Mireille oyó la voz de Letizia susurrar en su cabeza. Y después la respuesta de la abadesa: «El juego de Montglane contiene la clave para abrir los labios mudos de la naturaleza… y liberar las voces de los dioses».
Miró la arena —de un rosa pálido y misterioso a la luz de las brasas—, que parecía nadar bajo el vasto mar de estrellas. Tenía el anillo en la mano. Respiró hondo y, murmurando tiernamente al halcón, apretó el sello caliente contra su pico. El pájaro se sobresaltó, tembló, pero no se movió. El olor acre del cartílago quemado penetró en la nariz de Mireille. Cuando dejó caer el anillo, se sentía mareada, pero acarició el lomo y las alas del halcón. Las plumas suaves se movieron bajo sus dedos. En el pico había un perfecto número ocho.

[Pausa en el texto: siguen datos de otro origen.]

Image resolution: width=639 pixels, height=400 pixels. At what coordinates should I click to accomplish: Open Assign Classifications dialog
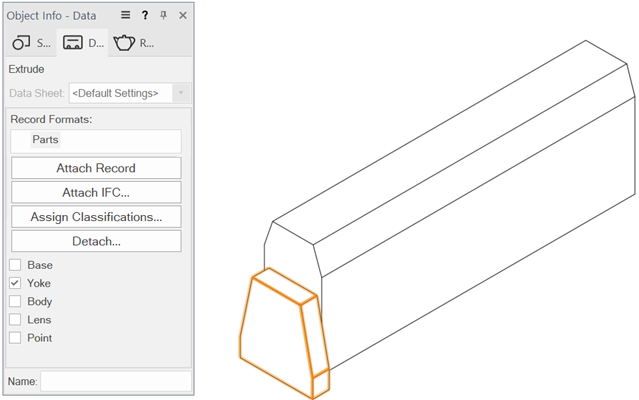click(x=96, y=217)
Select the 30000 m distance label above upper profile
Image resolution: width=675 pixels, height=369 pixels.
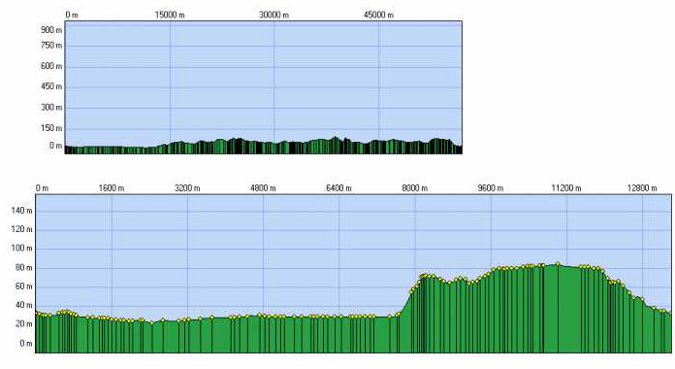point(274,15)
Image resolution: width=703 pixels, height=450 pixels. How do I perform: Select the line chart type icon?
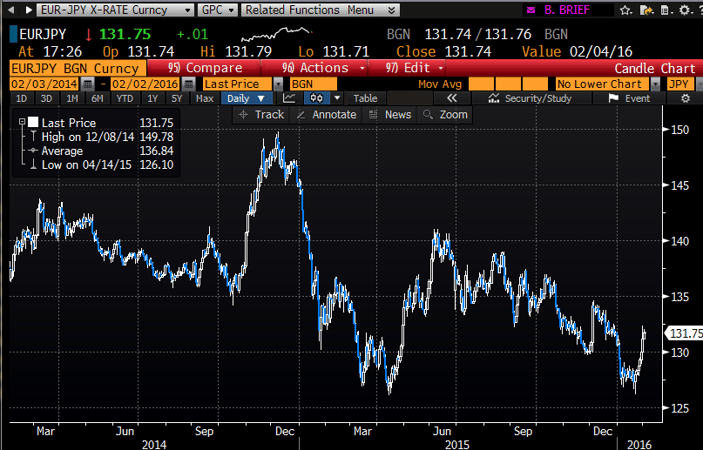(290, 99)
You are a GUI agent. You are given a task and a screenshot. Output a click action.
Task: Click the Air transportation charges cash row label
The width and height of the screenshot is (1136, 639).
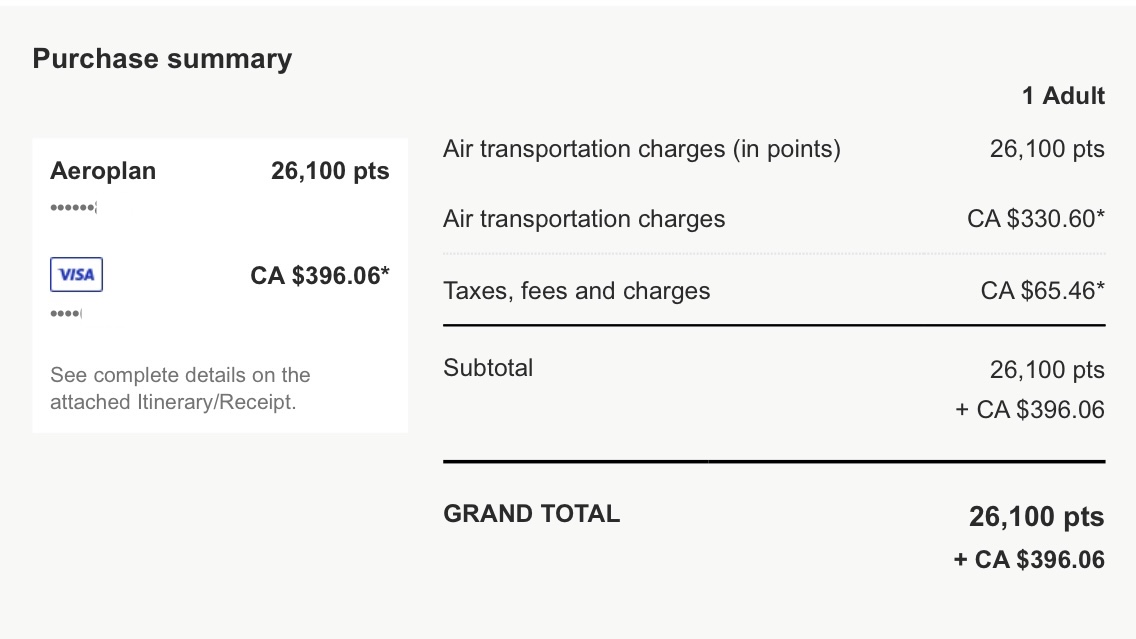coord(584,219)
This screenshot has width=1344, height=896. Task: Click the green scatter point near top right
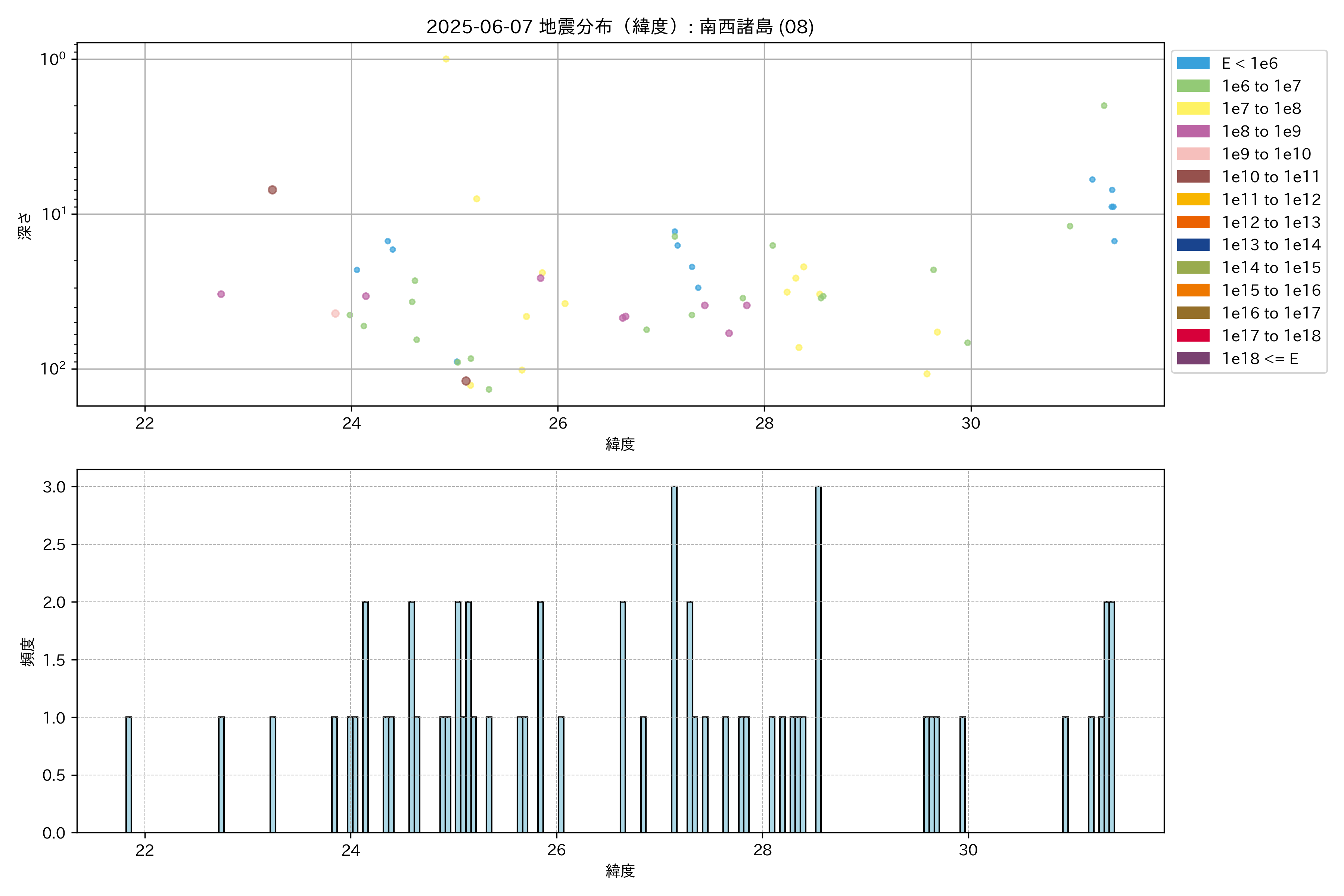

Mientras acariciaba al ave, Shahin le puso una mano sobre el hombro; era la primera vez que la tocaba. Mirándola a los ojos dijo:
—Cuando ella llegó del desierto, la llamamos Daia. Ahora vive en el Tassili, adonde os llevo. Tiene más de seis metros de altura y se alza más de un kilómetro por encima de valle de Yabbaren, por encima de los Gigantes de la Tierra… sobre quienes reina. La llamamos la Reina Blanca.
Durante semanas atravesaron las dunas solitarias deteniéndose solo para levantar pequeñas presas y soltar uno de los halcones para que las cazara. Era la única comida fresca que tenían. Su única bebida era la leche de las camellas, que sabía a sal y sudor.
El mediodía de la decimoctava jornada, Mireille alcanzó una elevación, con su camello resbalando sobre la arena suelta… y divisó los zauba’ah, los despiadados torbellinos que arrasaban el desierto. A unos dieciséis kilómetros de distancia se elevaban trescientos metros hacia el cielo: columnas de arena roja y ocre inclinadas por la fuerza del viento. En la base la arena se levantaba treinta metros en el aire, como un mar embravecido en el que se agitaban rocas, arena y plantas en un calidoscopio disparatado, como confetis de colores. A unos novecientos metros de altura formaban una inmensa nube roja que se combaba sobre los torbellinos y tapaba el cielo del mediodía.